Honnêtement, me retrouver face à des étudiants a été une expérience absolument géniale. En réalité, en y réfléchissant bien, rares sont les personnes qui ont autant d’occasions de se confronter aux interrogations et aux interpellations des jeunes générations que les professeurs d’université. Le fait de ne pas être en contact régulier avec les jeunes nous fait souvent passer à côté de leurs aspirations et de leur perception du monde.
Depuis quatre ans, j’ai pris conscience comme jamais de la radicalité qui existe au sein de la jeunesse. Pas uniquement à propos des questions climatiques, mais également en ce qui concerne les questions d’égalité femmes-hommes ou d’inégalités sociales. Quelque part, c’est rassurant, mais cela montre aussi qu’il faut que les médias et les politiques se mettent au diapason de ces revendications.
La France reste perçue comme un pays attrayant
Le système éducatif français attire de moins en moins de jeunes Marocains. La France devient-elle moins attractive ?
Globalement, la France reste perçue comme un pays attrayant. C’est ce que je m’efforce de dire à tous mes interlocuteurs. Par les valeurs qu’elle porte, elle occupe une place unique dans le champ des idées, de la science, de la diplomatie et de l’ordre mondial. C’est quelque chose que nous devons préserver.
Mais un certain nombre de signaux envoyés sont clairement négatifs, et affectent profondément l’imaginaire des jeunes qui se projettent dans le pays.

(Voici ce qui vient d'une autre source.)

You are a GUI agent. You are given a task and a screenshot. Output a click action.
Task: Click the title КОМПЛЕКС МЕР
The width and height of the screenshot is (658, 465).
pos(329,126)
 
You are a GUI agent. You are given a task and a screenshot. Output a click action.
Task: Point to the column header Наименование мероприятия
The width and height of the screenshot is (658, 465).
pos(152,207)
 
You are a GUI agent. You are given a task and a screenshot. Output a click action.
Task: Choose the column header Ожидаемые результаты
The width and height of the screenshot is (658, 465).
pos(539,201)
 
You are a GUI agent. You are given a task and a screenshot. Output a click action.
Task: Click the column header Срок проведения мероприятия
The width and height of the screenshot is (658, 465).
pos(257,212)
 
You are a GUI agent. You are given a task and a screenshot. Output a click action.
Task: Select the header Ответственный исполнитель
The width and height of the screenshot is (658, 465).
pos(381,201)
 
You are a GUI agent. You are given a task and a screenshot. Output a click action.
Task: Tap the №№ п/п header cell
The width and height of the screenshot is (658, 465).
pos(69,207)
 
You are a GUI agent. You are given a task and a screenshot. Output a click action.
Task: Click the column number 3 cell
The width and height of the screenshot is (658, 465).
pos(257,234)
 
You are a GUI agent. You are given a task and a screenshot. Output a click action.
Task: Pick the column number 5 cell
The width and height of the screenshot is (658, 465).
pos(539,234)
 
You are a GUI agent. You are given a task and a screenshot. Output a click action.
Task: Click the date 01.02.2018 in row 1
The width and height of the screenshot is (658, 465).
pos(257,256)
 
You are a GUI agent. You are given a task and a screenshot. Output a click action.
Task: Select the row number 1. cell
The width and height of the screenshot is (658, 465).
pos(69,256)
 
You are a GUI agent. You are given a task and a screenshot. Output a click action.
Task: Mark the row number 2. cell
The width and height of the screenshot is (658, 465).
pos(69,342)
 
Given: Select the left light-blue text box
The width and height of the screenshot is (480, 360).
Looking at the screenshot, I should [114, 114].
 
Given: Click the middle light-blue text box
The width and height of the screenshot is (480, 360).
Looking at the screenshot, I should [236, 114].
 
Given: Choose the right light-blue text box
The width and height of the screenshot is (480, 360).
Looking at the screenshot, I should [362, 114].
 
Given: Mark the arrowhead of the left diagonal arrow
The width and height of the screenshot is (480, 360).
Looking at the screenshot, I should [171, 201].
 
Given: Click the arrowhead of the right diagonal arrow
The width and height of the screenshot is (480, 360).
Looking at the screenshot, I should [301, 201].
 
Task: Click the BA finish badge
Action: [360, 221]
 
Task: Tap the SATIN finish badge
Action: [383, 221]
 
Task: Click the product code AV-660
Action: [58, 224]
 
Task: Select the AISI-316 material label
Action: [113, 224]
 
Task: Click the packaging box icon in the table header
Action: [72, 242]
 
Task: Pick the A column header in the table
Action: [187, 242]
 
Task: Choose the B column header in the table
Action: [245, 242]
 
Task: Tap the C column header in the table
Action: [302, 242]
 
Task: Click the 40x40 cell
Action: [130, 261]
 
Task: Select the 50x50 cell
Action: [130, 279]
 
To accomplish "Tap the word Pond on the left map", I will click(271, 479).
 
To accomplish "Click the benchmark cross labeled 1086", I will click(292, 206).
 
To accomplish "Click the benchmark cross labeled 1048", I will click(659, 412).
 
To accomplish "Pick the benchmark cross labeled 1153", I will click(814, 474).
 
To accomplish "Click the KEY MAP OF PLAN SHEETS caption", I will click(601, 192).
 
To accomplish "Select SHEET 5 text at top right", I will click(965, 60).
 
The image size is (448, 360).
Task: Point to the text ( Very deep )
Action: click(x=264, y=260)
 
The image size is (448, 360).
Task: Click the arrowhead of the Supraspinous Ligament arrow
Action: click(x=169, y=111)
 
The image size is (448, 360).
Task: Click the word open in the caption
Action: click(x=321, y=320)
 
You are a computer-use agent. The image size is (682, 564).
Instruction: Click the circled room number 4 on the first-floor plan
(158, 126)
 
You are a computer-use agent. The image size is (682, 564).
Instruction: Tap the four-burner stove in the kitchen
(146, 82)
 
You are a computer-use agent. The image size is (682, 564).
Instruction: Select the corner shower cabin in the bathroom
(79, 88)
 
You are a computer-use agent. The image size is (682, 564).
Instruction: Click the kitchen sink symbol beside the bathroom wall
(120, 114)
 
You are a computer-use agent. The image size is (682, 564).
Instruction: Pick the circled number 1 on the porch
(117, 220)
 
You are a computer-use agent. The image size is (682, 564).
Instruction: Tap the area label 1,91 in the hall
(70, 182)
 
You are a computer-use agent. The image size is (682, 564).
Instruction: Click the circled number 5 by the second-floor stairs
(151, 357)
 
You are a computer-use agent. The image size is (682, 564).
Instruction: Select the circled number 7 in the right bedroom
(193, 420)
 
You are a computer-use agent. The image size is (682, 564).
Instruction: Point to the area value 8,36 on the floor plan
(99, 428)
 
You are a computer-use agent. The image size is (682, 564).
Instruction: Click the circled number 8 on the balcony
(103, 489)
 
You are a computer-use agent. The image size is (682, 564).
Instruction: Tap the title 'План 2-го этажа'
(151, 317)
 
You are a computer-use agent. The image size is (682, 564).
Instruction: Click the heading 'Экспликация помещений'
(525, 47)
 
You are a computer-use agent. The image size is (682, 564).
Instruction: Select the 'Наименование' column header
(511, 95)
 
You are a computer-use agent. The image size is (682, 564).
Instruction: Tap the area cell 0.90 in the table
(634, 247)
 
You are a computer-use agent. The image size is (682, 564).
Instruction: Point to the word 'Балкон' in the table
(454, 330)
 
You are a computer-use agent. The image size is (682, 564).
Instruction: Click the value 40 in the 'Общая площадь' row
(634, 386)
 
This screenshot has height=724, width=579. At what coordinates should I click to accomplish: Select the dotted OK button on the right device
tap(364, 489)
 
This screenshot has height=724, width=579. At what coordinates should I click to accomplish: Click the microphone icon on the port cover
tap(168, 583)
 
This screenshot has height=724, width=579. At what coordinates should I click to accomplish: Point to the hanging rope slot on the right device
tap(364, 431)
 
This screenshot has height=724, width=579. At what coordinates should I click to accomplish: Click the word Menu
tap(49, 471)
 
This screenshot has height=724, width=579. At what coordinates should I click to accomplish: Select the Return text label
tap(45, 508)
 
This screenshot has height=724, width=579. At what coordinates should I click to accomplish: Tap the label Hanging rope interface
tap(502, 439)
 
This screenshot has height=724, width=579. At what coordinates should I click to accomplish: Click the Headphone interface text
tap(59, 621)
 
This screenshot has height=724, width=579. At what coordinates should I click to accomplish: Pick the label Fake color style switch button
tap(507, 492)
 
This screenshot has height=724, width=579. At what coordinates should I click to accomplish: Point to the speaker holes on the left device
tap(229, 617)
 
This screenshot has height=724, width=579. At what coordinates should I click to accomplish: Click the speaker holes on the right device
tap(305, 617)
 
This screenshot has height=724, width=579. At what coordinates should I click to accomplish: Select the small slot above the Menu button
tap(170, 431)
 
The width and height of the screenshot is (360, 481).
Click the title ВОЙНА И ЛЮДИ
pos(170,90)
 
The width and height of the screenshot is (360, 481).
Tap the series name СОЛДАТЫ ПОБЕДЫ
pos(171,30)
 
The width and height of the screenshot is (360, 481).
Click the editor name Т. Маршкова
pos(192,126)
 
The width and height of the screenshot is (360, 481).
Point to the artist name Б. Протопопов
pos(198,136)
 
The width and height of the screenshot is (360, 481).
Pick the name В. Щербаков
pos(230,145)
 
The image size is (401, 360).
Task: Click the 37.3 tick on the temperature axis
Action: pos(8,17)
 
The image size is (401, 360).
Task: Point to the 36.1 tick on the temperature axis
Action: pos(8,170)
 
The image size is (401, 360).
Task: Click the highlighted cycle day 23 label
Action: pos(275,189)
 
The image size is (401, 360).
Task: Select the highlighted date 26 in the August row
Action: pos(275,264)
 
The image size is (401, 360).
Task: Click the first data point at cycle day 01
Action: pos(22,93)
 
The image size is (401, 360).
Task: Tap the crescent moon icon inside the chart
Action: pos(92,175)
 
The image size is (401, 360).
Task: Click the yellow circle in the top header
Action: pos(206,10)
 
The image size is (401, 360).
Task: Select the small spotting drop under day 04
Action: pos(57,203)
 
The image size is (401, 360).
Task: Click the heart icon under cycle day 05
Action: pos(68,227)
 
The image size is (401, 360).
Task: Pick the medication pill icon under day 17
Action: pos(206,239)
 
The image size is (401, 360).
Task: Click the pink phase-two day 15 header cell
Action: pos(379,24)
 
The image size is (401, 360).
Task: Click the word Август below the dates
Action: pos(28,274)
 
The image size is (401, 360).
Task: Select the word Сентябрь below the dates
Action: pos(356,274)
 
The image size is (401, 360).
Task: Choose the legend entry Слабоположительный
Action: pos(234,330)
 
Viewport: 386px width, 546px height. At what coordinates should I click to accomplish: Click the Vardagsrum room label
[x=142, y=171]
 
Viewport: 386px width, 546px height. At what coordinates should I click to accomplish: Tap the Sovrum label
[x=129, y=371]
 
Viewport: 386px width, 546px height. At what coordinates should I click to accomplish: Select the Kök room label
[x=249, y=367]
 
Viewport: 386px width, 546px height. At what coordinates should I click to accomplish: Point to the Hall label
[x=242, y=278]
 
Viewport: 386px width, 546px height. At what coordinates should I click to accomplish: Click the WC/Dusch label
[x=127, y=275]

Prenons l’exemple des frais d’inscription des étudiants étrangers. En tant qu’ancienne ministre de l’Éducation nationale, je suis bien placée pour savoir que chaque année, Bercy [le ministère de l’Économie, NDLR] vient voir le ministre de l’Enseignement supérieur pour essayer de le convaincre d’augmenter les frais d’inscription des étudiants étrangers.
C’est une solution à tout faire, et c’est au ministre qu’il appartient de résister à cette pression, comme je l’ai toujours fait. Avec ce gouvernement, Bercy l’a emporté. En conséquence, beaucoup d’étudiants ont préféré regarder ailleurs, car le message sous-jacent qui leur est ainsi envoyé revient finalement à dire : « On ne veut pas vraiment de vous. » Pourtant, et de manière assez ironique, la presse s’est fait le relais ces derniers mois du haut niveau des étudiants marocains en mathématiques, ce qui, à n’en pas douter, doit ravir la France, qui en accueille beaucoup.
En France et en Europe, on est bien contents que nos propres étudiants aillent faire des séjours d’études à l’étranger, et chaque famille souhaite que ses enfants apprennent l’anglais, car c’est dans leur intérêt. Pourquoi en irait-il différemment des étudiants africains ?
Ce monde ira sans doute bien mieux lorsque nous comprendrons collectivement que le meilleur service que nous puissions rendre à nos enfants serait de traiter ceux des autres de la même façon que les nôtres.